Monsieur le président, madame la ministre, mes chers collègues, je souhaite commencer mon propos, non pas par un rappel au règlement, mais pour évoquer devant vous ce que je considère comme un dévoiement de la tradition sénatoriale.
En effet, nous nous retrouvons cet après-midi pour discuter de deux initiatives parlementaires proposées par le groupe UMP dans son espace réservé. Or, sur ces deux textes inscrits à l’ordre du jour, le Sénat ne débattra, dans les faits, d’aucun des deux.
S’agissant de la première initiative, dont je suis à l’origine conjointement avec mon collègue Pierre Hérisson, les délibérations de la commission des lois, la semaine dernière, ont modifié le fond et la forme du texte initial et ont abouti à la version qui nous est aujourd’hui soumise.
Comme le précisait le précédent président du Sénat le 24 mars 2009, lors d’une conférence des présidents, « à la lumière des nouvelles dispositions constitutionnelles, il nous faut revoir nos méthodes d’examen des propositions, afin de respecter effectivement la priorité constitutionnelle reconnue aux groupes bénéficiaires de cette journée réservée. » Il ajoutait : « En effet, on peut estimer que, même dans le cas où la commission est défavorable à une proposition de loi inscrite à cette journée mensuelle, cette proposition devrait être discutée par le Sénat en séance publique, article par article, quitte à être rejetée in fine ». Ces propos avaient alors fait l’objet, selon le compte rendu, d’un « assentiment » général.

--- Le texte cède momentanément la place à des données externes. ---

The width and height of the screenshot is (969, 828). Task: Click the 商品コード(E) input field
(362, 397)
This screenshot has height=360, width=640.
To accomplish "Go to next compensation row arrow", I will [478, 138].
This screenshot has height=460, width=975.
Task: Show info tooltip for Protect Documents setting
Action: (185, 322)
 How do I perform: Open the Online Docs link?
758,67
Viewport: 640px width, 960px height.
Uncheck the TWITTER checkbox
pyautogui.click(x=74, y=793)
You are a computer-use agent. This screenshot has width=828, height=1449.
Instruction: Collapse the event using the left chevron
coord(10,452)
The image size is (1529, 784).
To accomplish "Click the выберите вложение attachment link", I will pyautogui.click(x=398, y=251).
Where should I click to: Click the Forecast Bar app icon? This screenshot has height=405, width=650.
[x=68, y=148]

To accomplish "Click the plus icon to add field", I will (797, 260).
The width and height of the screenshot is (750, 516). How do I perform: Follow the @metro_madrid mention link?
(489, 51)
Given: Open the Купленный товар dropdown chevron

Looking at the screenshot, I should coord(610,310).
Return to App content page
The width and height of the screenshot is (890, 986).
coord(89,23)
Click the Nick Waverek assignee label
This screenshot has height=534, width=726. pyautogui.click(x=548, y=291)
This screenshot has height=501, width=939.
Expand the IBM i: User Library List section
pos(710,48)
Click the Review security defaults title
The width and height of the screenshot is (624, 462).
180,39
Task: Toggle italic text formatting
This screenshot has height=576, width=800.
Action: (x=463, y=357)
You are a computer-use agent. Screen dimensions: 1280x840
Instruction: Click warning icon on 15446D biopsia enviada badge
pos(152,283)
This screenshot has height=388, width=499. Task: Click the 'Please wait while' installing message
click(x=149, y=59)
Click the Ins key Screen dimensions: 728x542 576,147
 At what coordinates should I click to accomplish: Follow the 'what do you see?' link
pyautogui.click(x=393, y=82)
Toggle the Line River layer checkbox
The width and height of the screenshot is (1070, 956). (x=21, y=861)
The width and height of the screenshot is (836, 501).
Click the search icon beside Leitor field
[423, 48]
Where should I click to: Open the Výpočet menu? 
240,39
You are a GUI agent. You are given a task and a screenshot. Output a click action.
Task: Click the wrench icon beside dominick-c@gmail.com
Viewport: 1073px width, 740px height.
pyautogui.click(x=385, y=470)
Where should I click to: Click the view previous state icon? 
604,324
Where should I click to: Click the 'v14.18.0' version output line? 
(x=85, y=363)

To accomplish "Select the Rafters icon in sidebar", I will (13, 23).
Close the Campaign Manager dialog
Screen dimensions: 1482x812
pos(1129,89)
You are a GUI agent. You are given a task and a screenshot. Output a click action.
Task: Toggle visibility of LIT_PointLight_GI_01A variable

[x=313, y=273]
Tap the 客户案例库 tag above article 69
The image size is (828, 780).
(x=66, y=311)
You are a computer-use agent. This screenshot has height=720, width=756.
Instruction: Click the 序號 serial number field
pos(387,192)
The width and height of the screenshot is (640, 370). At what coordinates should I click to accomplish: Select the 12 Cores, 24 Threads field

Rappelons que la révision constitutionnelle a permis de consacrer les droits de l’opposition, comme le soulignait d’ailleurs notre ancienne collègue Nicole Borvo lors de la conférence des présidents du 19 mai 2010 : elle avait en effet critiqué l'adoption par la commission de la culture d'une motion de renvoi en commission d'une proposition de loi déposée par le groupe CRC au motif que « ce renvoi ne répond[ait] pas à une nécessité absolue et ne respect[ait] pas les droits de l’opposition ».
Je me permets ce rappel, car le président Sueur avait déjà alerté la Haute Assemblée de ce risque de dérive lors de la conférence des présidents du 16 novembre 2011, à l’occasion de laquelle il avait judicieusement rappelé le gentlemen’s agreement qui prévaut dans notre assemblée.
J’avoue donc que la posture de la commission que le président Sueur préside aujourd’hui me surprend, puisqu’il ne s'est pas opposé à la réécriture complète du texte que nous proposions de mettre en discussion devant le Sénat; ce qui contrevient, selon moi, aux dispositions de l’article 48 de la Constitution.
Je dirai, enfin, un mot du second texte que nous avions inscrit aujourd’hui dans notre espace réservé et qui est proposé par notre collègue M. Del Picchia. Alors que le rapporteur, Antoine Lefèvre, proposait de discuter du texte déposé, la commission des lois a adopté le principe d’une motion de renvoi en commission.
Je n’en dirai pas plus, mais, vous l’aurez compris, mes chers collègues, je dénonce aujourd’hui, avec l’ensemble de mon groupe, l’attitude de la majorité consistant à bafouer les droits de l’opposition.